WHAT IS REQUIRED: Copy the rows starting at the line containing "Screen dimensions: 904x809" and ending at the last row, swapping every "icon" for "button" and leaving everything else unchanged. Omit the pictures from your output.

□ □ □ □ □ □ □

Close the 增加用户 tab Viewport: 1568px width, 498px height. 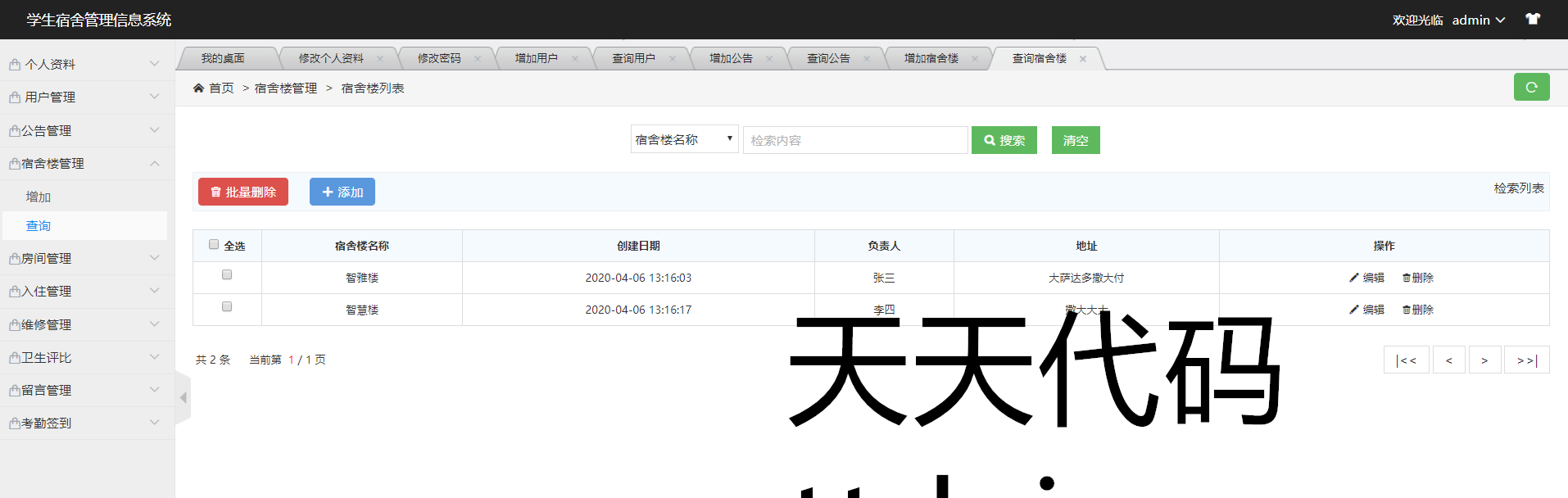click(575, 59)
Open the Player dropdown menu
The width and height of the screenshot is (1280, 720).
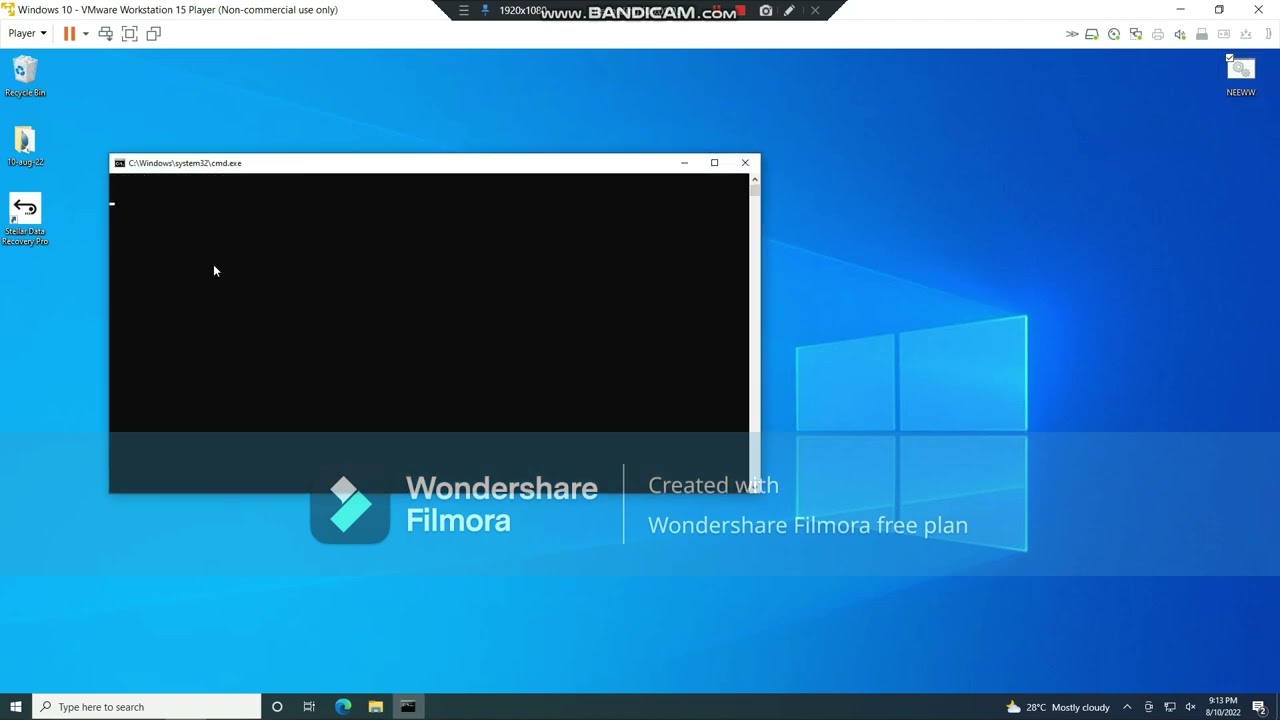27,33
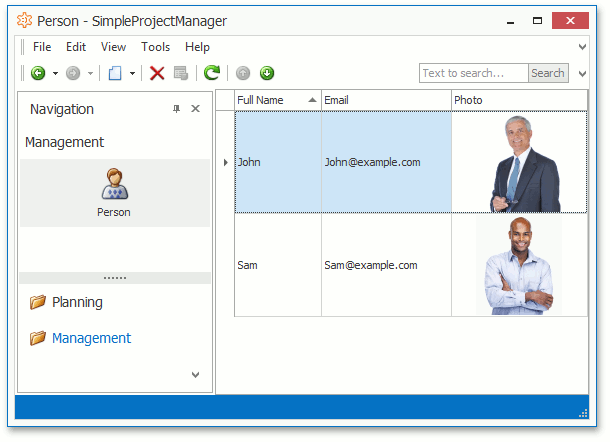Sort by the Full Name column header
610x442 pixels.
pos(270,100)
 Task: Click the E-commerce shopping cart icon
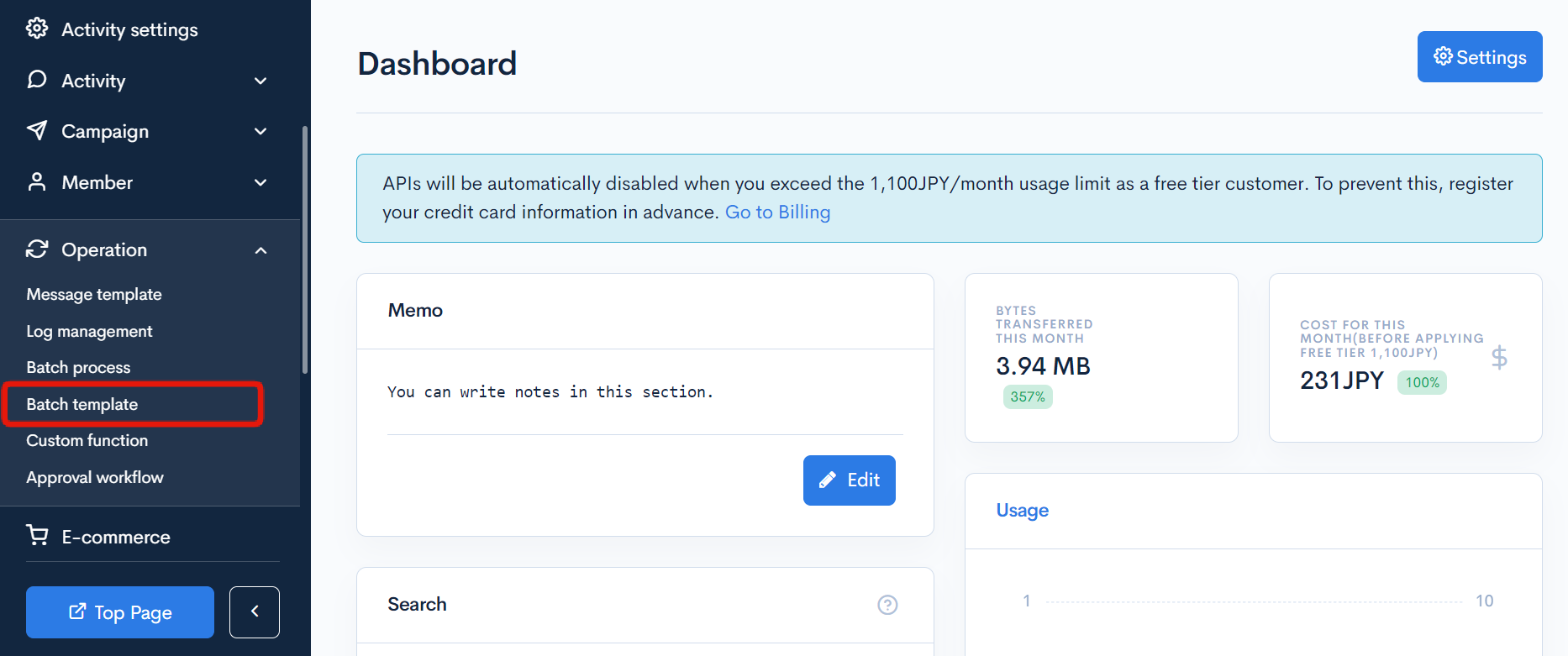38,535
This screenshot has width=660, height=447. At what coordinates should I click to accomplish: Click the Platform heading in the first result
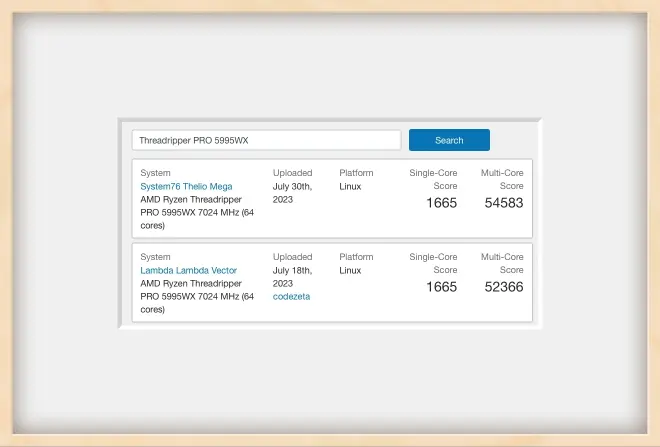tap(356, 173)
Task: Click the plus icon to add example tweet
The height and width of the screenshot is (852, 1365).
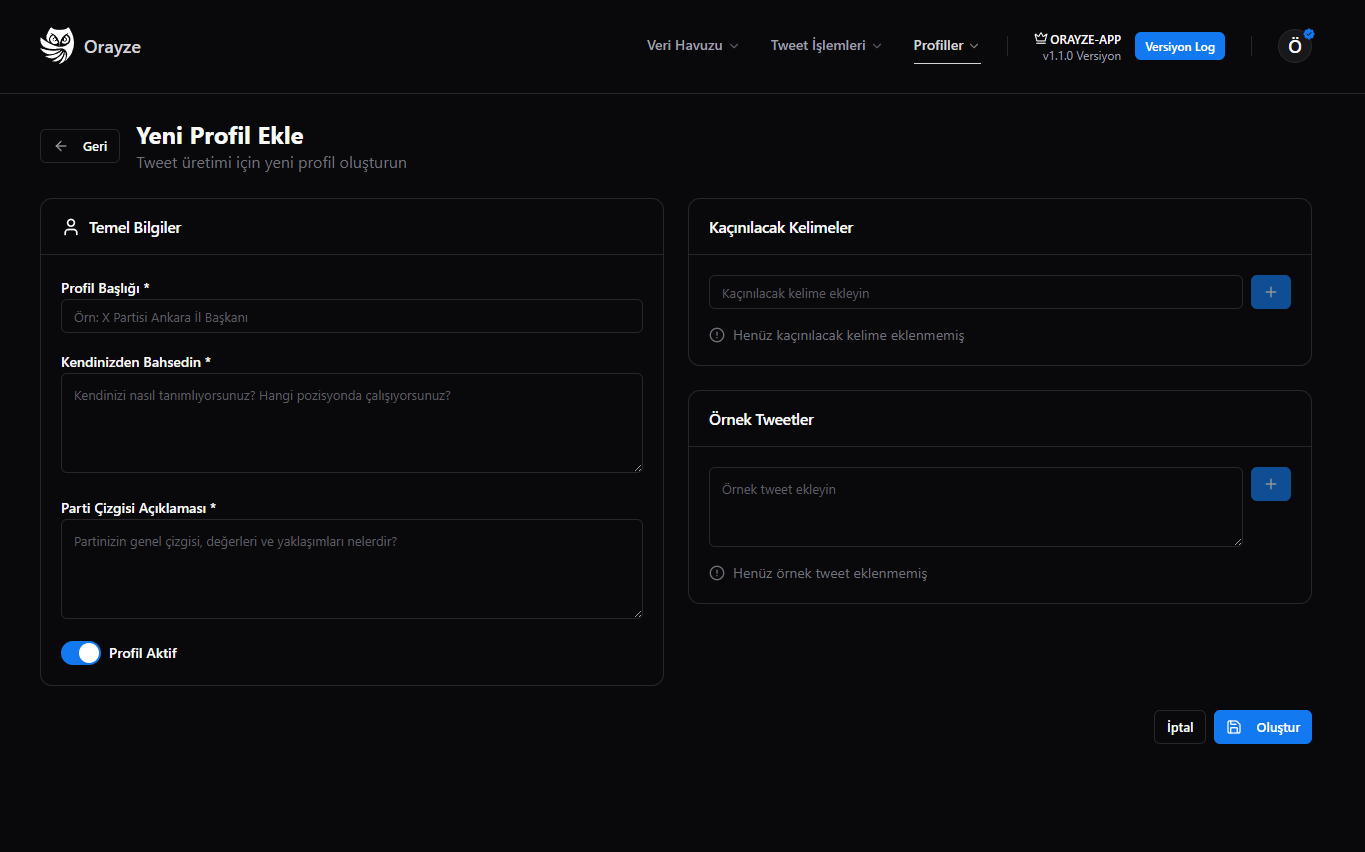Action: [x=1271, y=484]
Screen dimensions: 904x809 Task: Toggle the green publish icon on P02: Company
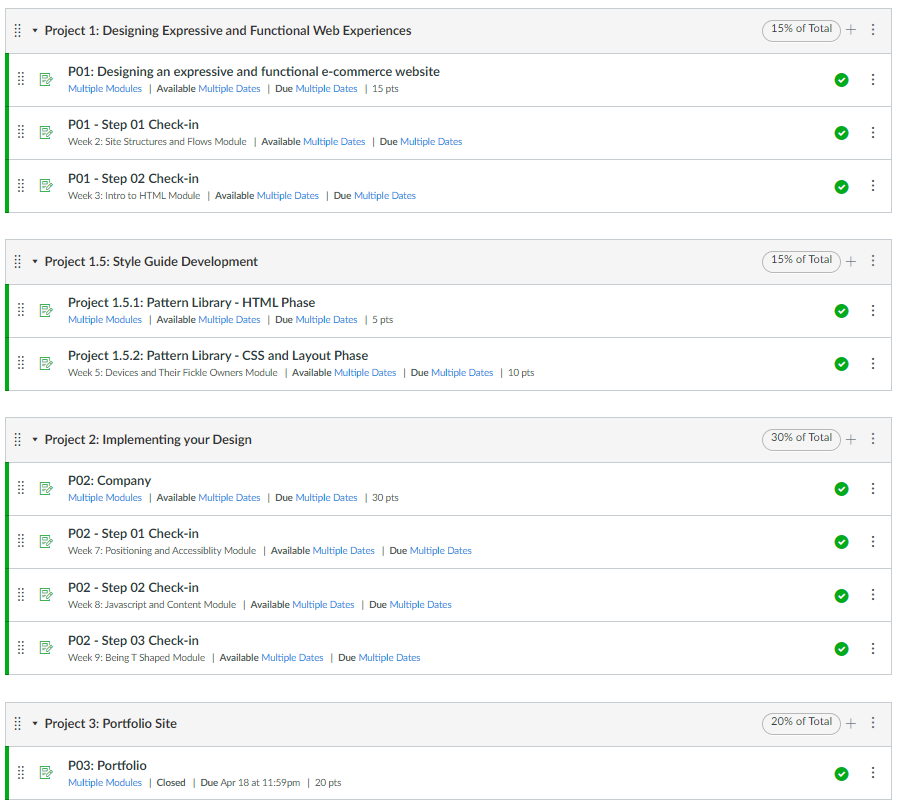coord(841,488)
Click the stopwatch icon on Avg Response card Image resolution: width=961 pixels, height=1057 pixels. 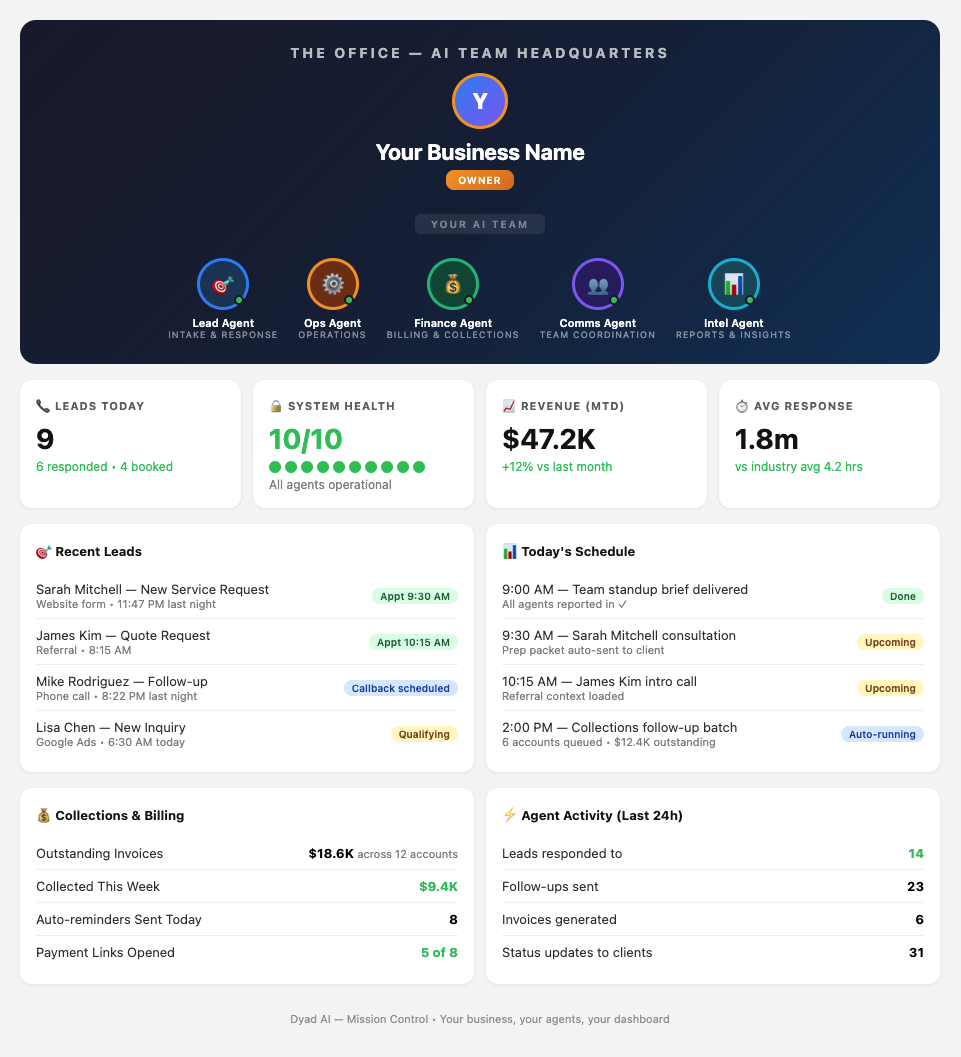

□ □ □ □ □ □ □

SOLUTION:
Screen dimensions: 904x809 Task: Toggle the green publish button on P02: Company
coord(841,488)
Click the stopwatch button on Avg Response card Image resolution: width=961 pixels, height=1057 pixels. 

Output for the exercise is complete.